Conclusion: Scope and Patent Landscape Summary

Patent JP2006505611 covers a strategically important and technically specific formulation of donepezil, emphasizing stability and controlled-release attributes. Its claims are designed to provide broad protection for the composition and manufacturing process, although they are carefully tailored to navigate prior art constraints. The patent landscape reflects a highly competitive environment where formulation innovations serve as critical differentiators.

Key Takeaways

• The patent’s claims emphasize innovative excipient combinations and manufacturing processes, pivotal in extending the patent’s exclusivity beyond the active ingredient.
• The scope balances broad composition coverage with narrower process claims, optimizing legal robustness while maintaining adaptability against prior art.
• Given the patent expiry, generic manufacturers can now explore alternative formulations but must consider residual patent rights and trade secrets.
• Patent strategies should integrate formulation innovation with process protection to sustain market advantage in the rapidly evolving pharmaceutical landscape.
• Continuous monitoring of regional patent filings and legal status updates remains essential for effective IP management in Japan and globally.

FAQs

Q1: How does JP2006505611 differ from other donepezil patents globally?
A1: It emphasizes specific formulation techniques, including stabilization agents and controlled-release mechanisms uniquely tailored for the Japanese market, providing a regional competitive edge.

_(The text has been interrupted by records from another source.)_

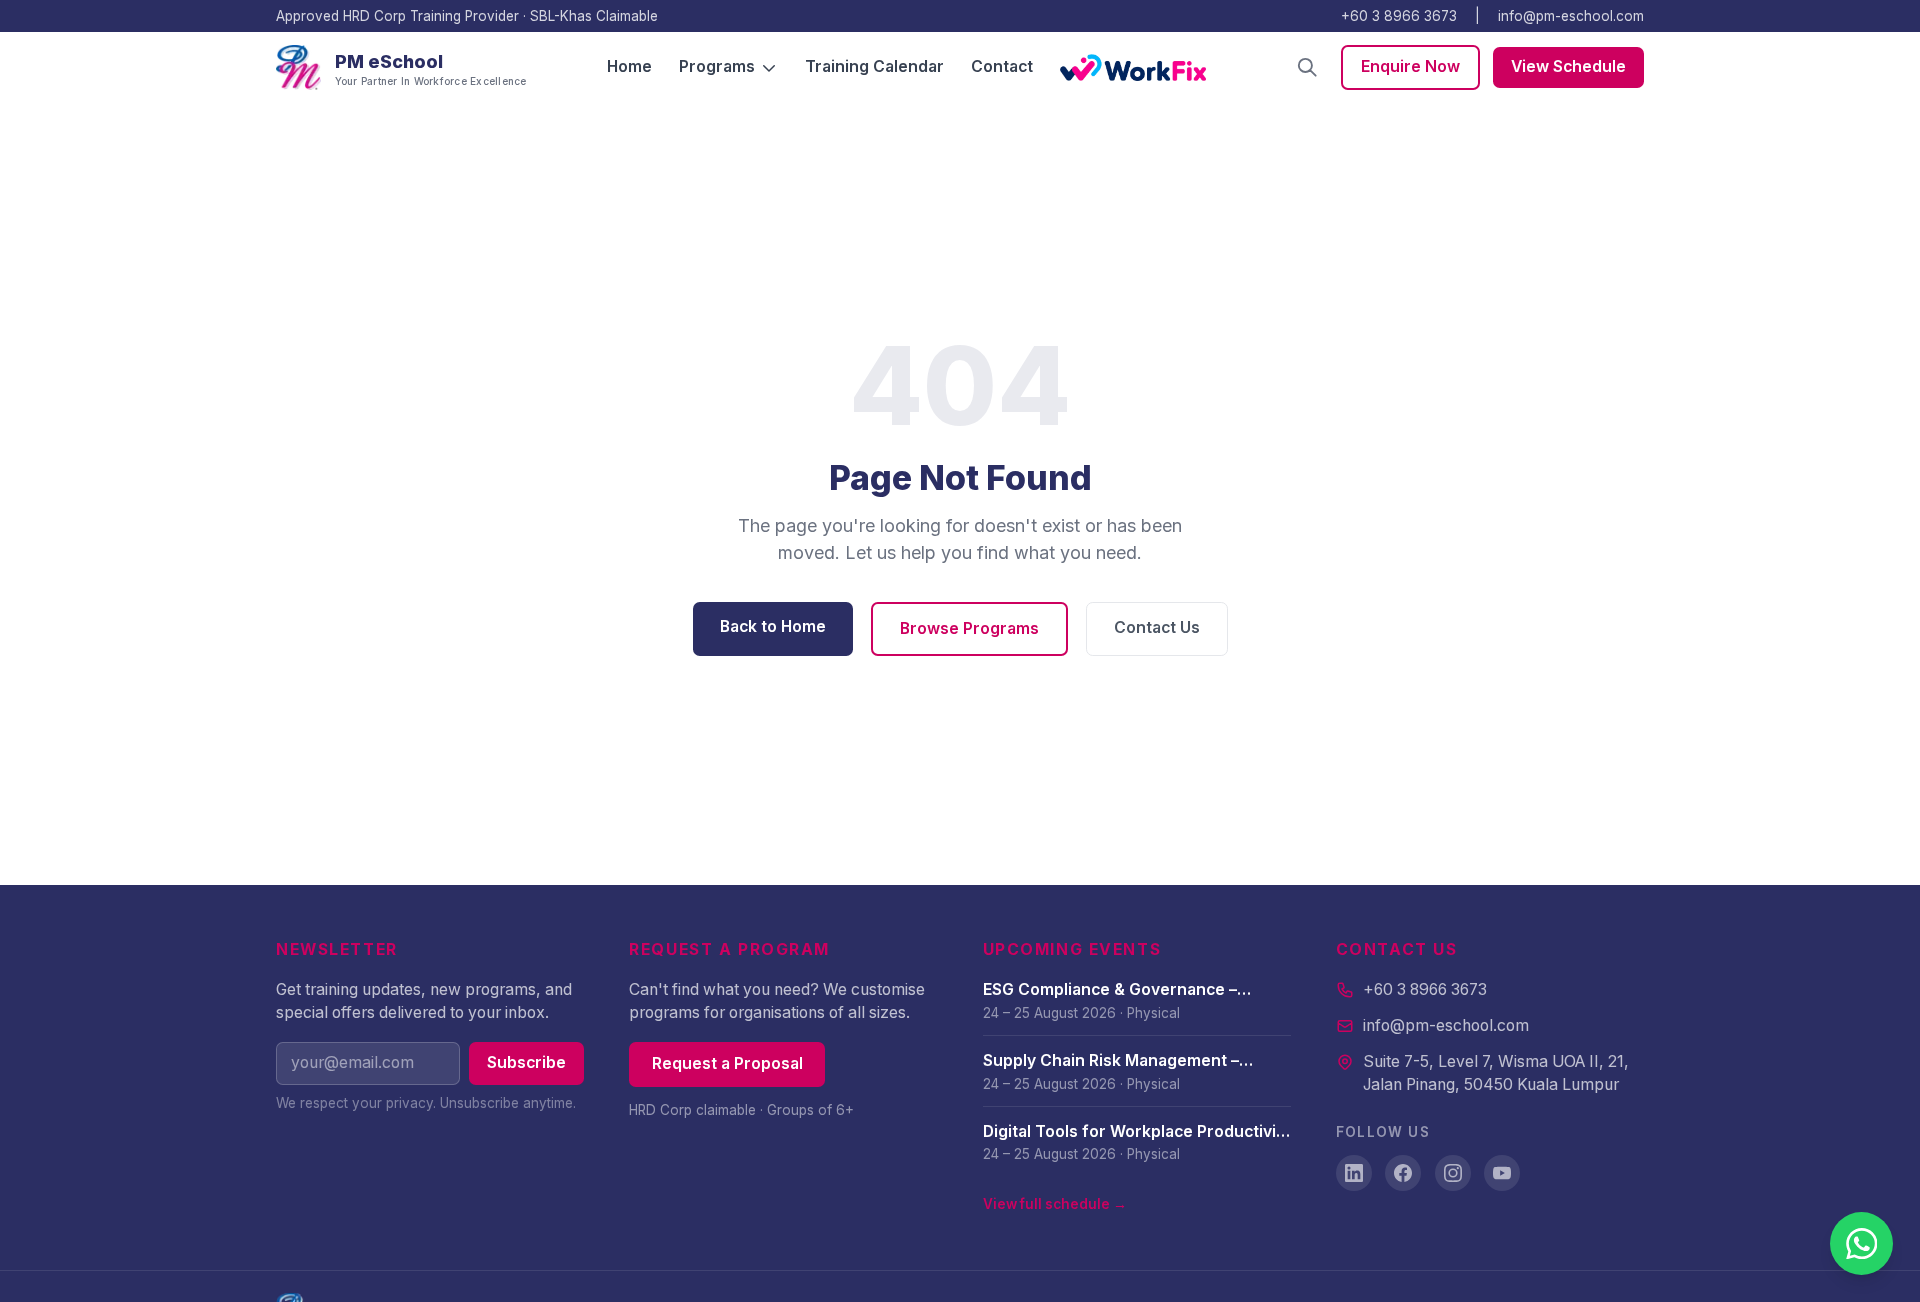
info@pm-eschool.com (1571, 16)
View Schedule (1568, 66)
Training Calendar (874, 66)
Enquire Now (1410, 66)
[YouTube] (1502, 1173)
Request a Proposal (727, 1063)
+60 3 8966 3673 (1399, 16)
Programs (717, 66)
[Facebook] (1403, 1173)
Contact (1002, 66)
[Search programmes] (1307, 67)
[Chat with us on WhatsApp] (1861, 1243)
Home (629, 66)
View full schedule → (1055, 1204)
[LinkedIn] (1354, 1173)
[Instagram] (1453, 1173)
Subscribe (526, 1062)
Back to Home (773, 626)
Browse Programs (969, 628)
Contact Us (1157, 627)
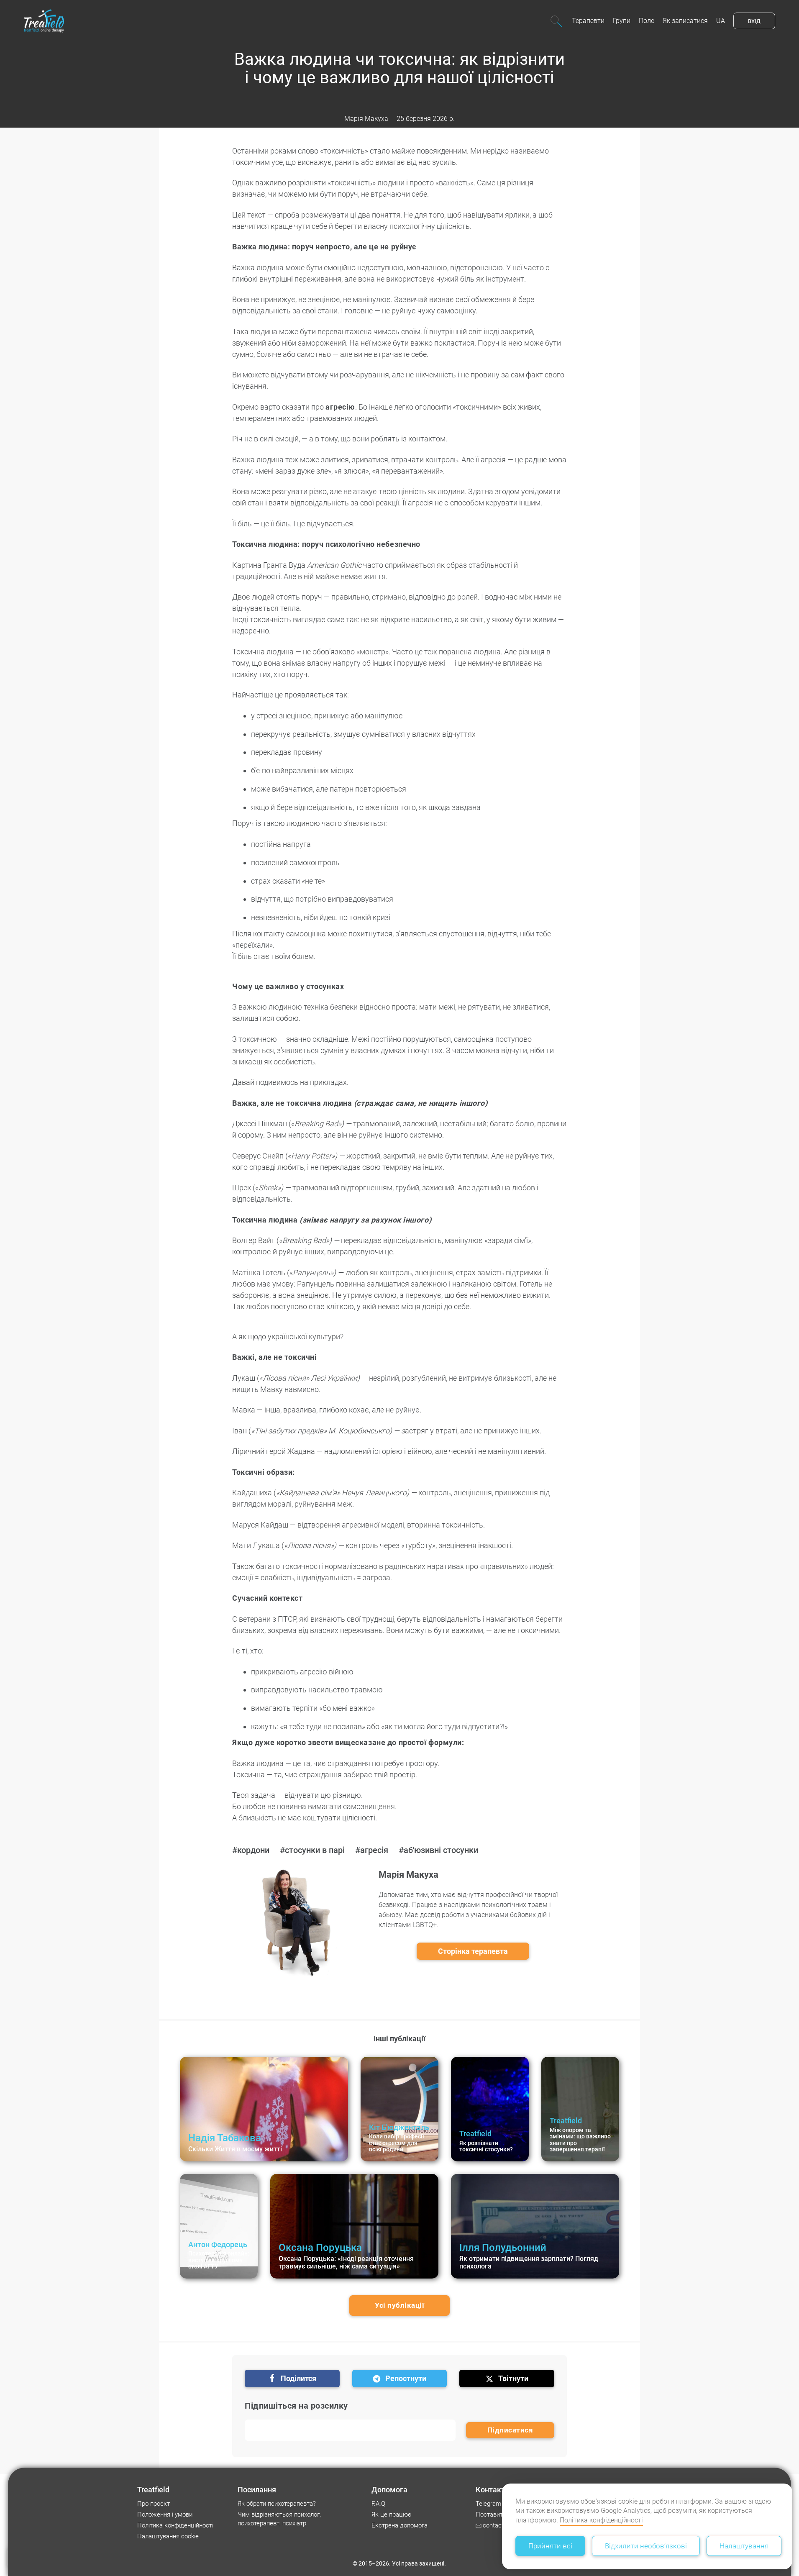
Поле (646, 21)
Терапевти (588, 21)
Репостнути (405, 2378)
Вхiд (754, 21)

Q2: What are the main components of the patent claims?
A2: The claims focus on pharmaceutical compositions containing donepezil with defined excipients, manufacturing processes, and stabilization methods optimized for efficacy and shelf-life.

Q3: Can generic companies bypass this patent now that it has expired?
A3: Yes, post-expiry, generics can develop alternative formulations, provided they do not infringe remaining patent rights or trade secrets.

Q4: How important is formulation innovation compared to active ingredient patents?
A4: In jurisdictions like Japan, formulation patents can extend market exclusivity by protecting manufacturing methods and drug delivery systems beyond active ingredient patents.

Q5: What is the strategic value of patent JP2006505611 for Eisai?
A5: It secures exclusive rights over specific formulations, supporting market differentiation, licensing opportunities, and blocking competitors in Japan during its enforceable term.

Sources:

[1] Japan Patent Office database, JP2006505611A, available at JPO.
[2] Eisai Co., Ltd. corporate disclosures and patent portfolio, 2004–2006.
[3] International patent family records for donepezil formulations, WIPO PATENTSCOPE.